Mercy Corps launched relief efforts in Haiti after the earthquake in late January.
PHOTO COURTESY OF MERCY CORPS
The 7.0 earthquake that laid waste to Port-Au-Prince was unique in its devastation. It was also the first major disaster to take place in the mobile age, as aid organizations for the first time accepted donations for a mass-scale crisis via text message.
Americans who followed news of the quake closely were repeatedly told to text “HAITI” or “QUAKE” to various aid organizations, which would seamlessly donate $5 or $10 to the relief effort. Of those who donated to Haiti, 14% did so by text message. That’s an impressive adoption rate, considering it’s the first time anybody had done it. “This is the first major emergency where texting has been a source of revenue for nonprofits at all,” says Jeremy Barnicle, marketing VP at Mercy Corps, a Portland-based nonprofit.
Within an hour of the quake, Mercy Corps decided to make Haiti a priority. But among the names of many aid organizations scrolling across cable news tickers next to their text message code words, Mercy Corps was conspicuously absent. The Red Cross has raised about $255 million for Haiti, $32 million of it, 12.5%, by text message. Mercy Corps, which is much smaller, has raised $11.4 million from donors via the web, phone and in-person donations. But nothing by text.
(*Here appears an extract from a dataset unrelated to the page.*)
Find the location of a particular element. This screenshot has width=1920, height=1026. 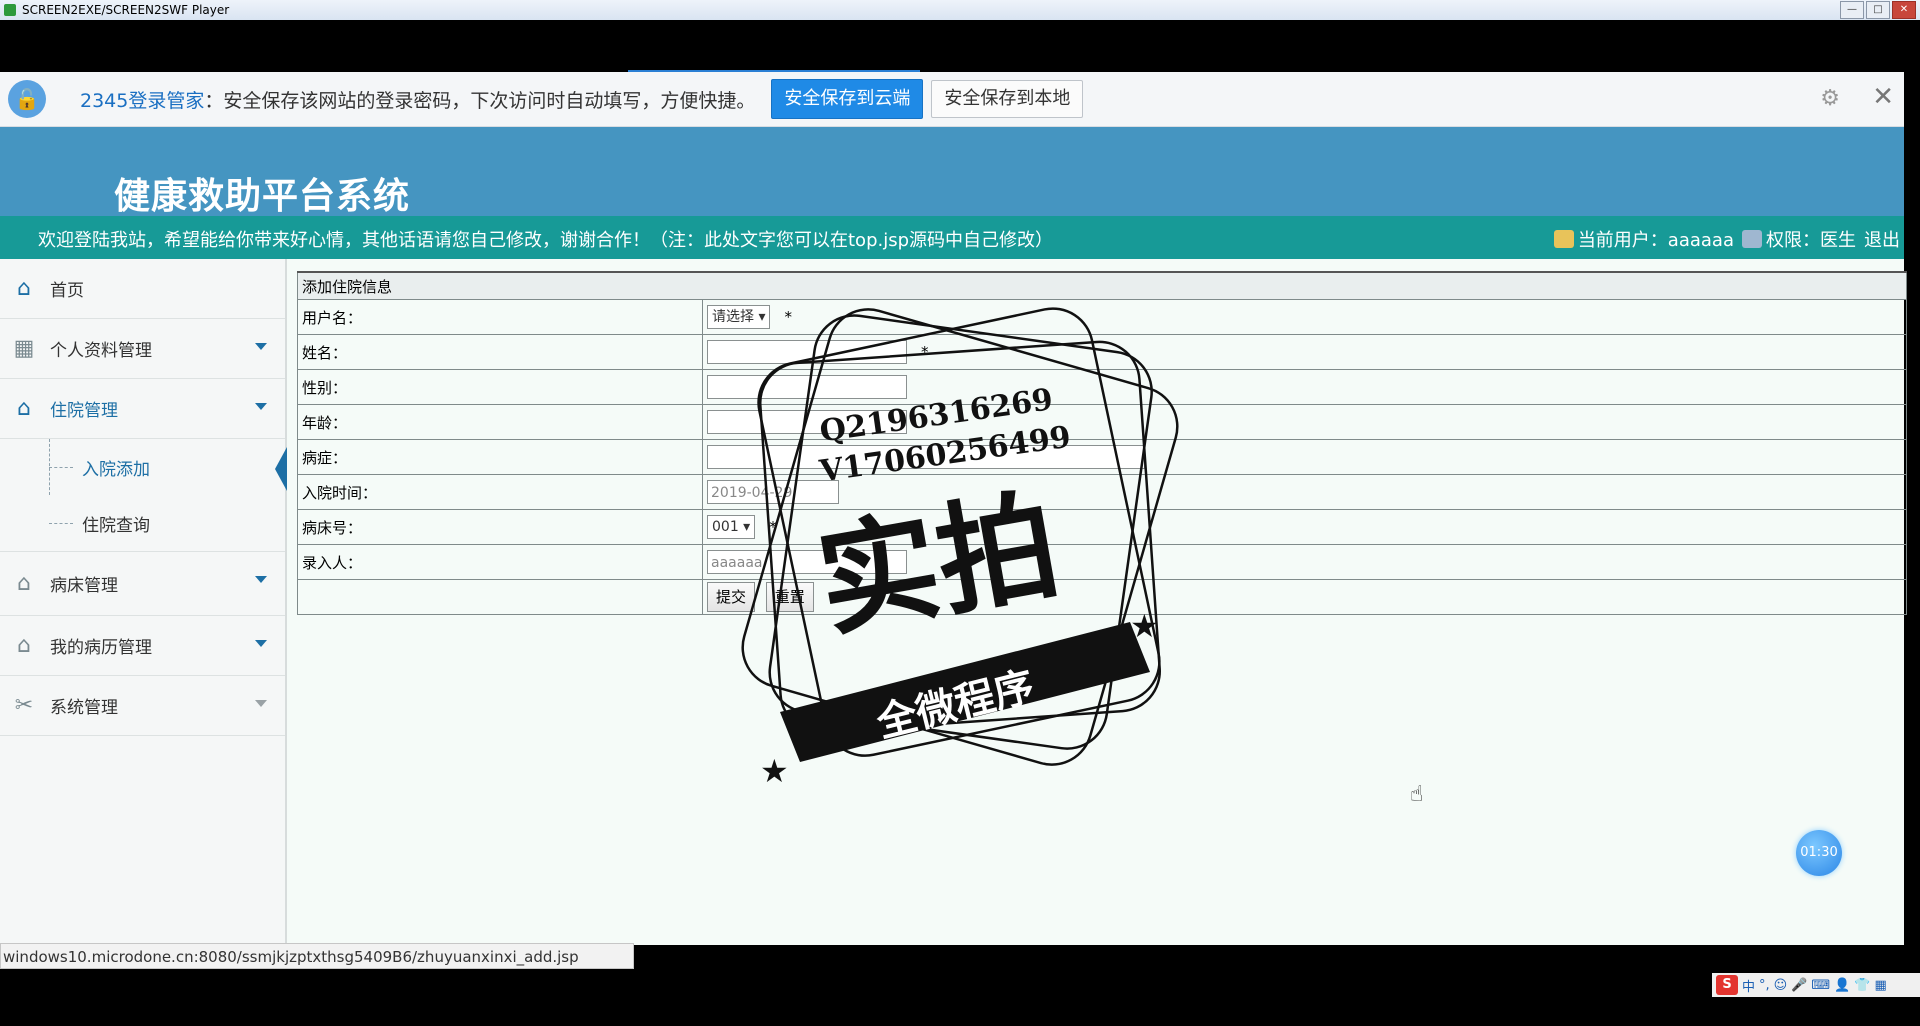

The Red Cross, through a partnership with the U.S. Department of State, was one of the first agencies to accept text donations for aid in Haiti. About two dozen organizations, including Oxfam, CARE and smaller organizations such as Yéle, quickly followed suit. Not all the aid groups in Haiti have enabled text giving, but it’s surprising that Mercy Corps hadn’t, given that it established itself as a major international player largely because it anticipated the last revolution in charitable fundraising: web-based giving. Mercy Corps outclassed bigger aid groups and quadrupled its revenue with a sophisticated web fundraising campaign after the Indian Ocean tsunami in 2004.
Mercy Corps was considering text giving, Barnicle says, but hadn’t made a decision at the time of the quake, weighing the pros of reaching new donors against the cons of the small dollar amounts and low engagement level required for text messaging. After two weeks, donations by all means had dramatically dropped off and Mercy Corps still didn’t offer text giving. The Haiti quake convinced them that text giving will be a necessary component of fundraising, Barnicle says, but it’s not a revolution.
“I don’t think texting per se is going to be the kind of quantum leap that web fundraising has been,” he says. Barnicle now considers it “a matter of course” for Mercy Corps.
But while it may have missed out on text giving, Mercy Corps hasn’t given up on innovative fundraising. A new feature on MercyCorps.org lets users create a personal fundraising website to raise money for Mercy Corps from friends and family. Users write a personal message about the cause and why it’s important to them, post photos, set a fundraising target and link to the page from Facebook, Twitter and email. Barnicle says that before the quake fewer than 100 people had signed up. After the quake, it was up to 3,000, bringing in more than $928,000 for the Haiti relief effort.
The personal pages require a sustained effort and high level of engagement, much more Mercy Corps’ style.